Of course, the most popular category of secular song is the romantic love song. The Song of Solomon, a book of Bible, is in fact such a "song" (although one shudders to think how long the piece would be if it were to be set to music). Given the fact that God saw fit to include a romantic love song in the book which is regarded by Christians as God's holy word, why should anyone conclude that such songs are unsuitable for Christians? I have no idea, but I can make an educated guess: It's not about Christian discipleship, it's about marketing music to the Christian subculture in America. Fortunately, things are a little bit less restrictive in that respect than they were several decades ago, but we still have a long way to go.

One night not long ago, I awoke in the middle of the night, and for some reason, I experienced what might be described as a creative frenzy. Within a very short period of time, I had written the lyrics to an entire love song, written from the perspective of an older man who has finally been blessed with the godly wife he has sought for so long. (Perhaps it was a case of wishful thinking. At age 49, I still haven't found such a woman for myself. Nevertheless, as the old saying goes, "Where there's life, there's hope." I'm sometimes tempted to give up hope, but the Bible reminds me: "With God, all things are possible.")

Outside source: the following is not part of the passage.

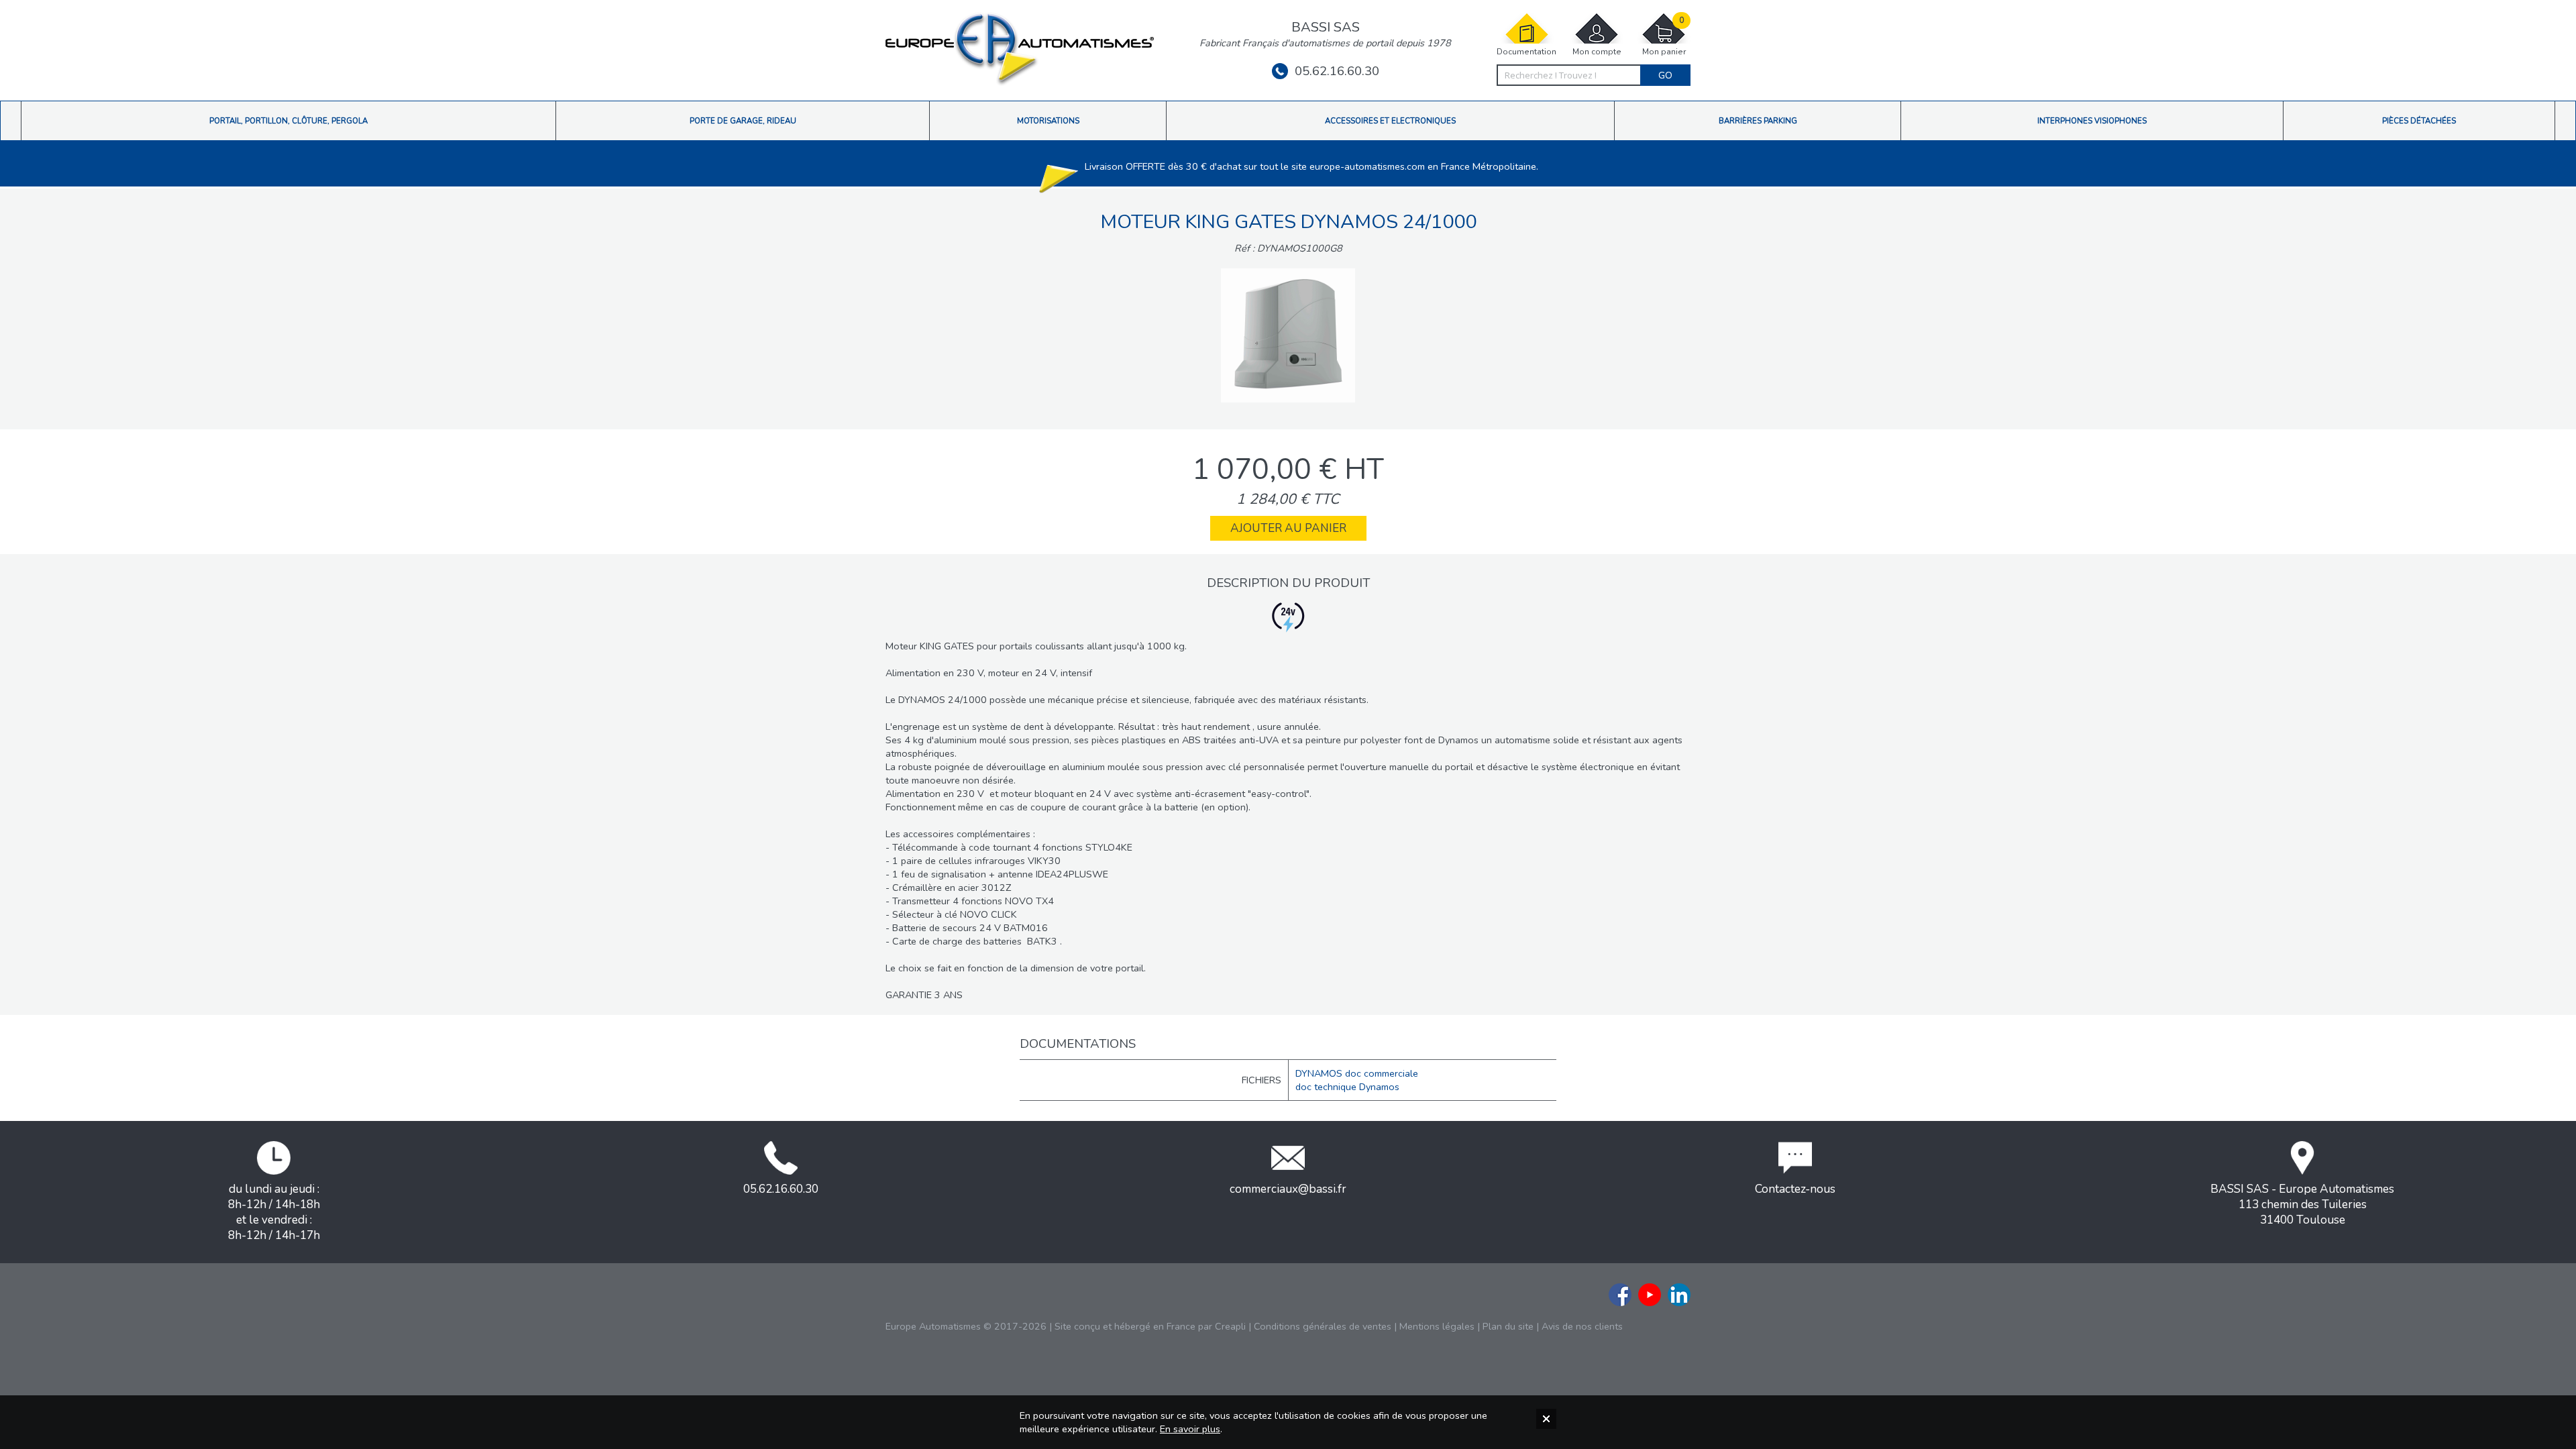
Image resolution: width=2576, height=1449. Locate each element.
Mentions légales (1436, 1326)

Here are the lyrics to the song I wrote that night:

Heaven In Your Eyes
© Mark Pettigrew
Verse 1
I see Heaven in your eyes, and it's really no surprise
that I want to spend my lifetime by your side.
When I met you, I just knew that I always would love you.
It's a special love that cannot be denied.

I never thought that I could ever love again.
You know I really thought those days had come and gone.
I thought I'd never find the woman of my dreams,
but now you know it really looks like I was wrong!

Verse 2
You're a special kind of friend, and I won't even pretend
I deserve the love that you have shown to me.
You're an answer to my prayers, all my worries and my cares,
and I thank the Lord for you on bended knee.


Verse 3
I'm so happy every day that our love is here to stay;
to abandon love like this would be unwise.
So I promise to be true to this love I have for you,
for I love to see the Heaven in your eyes.
Yes, I love to see the Heaven in your eyes.


I attempted to write a song which would make reference to Biblical values pertaining to commitment (since I believe that God abhors divorce), without losing the feeling that the singer is really passionately in love with his wife. Who knows? Perhaps "Heaven In Your Eyes" will do for wedding anniversaries what Paul Stookey's "Wedding Song" did for weddings! That would be great.

Of course, no human spouse can love us the way that God loves us. Have you experienced that love? Ask him to be your Savior, and receive the fullness of his love for you!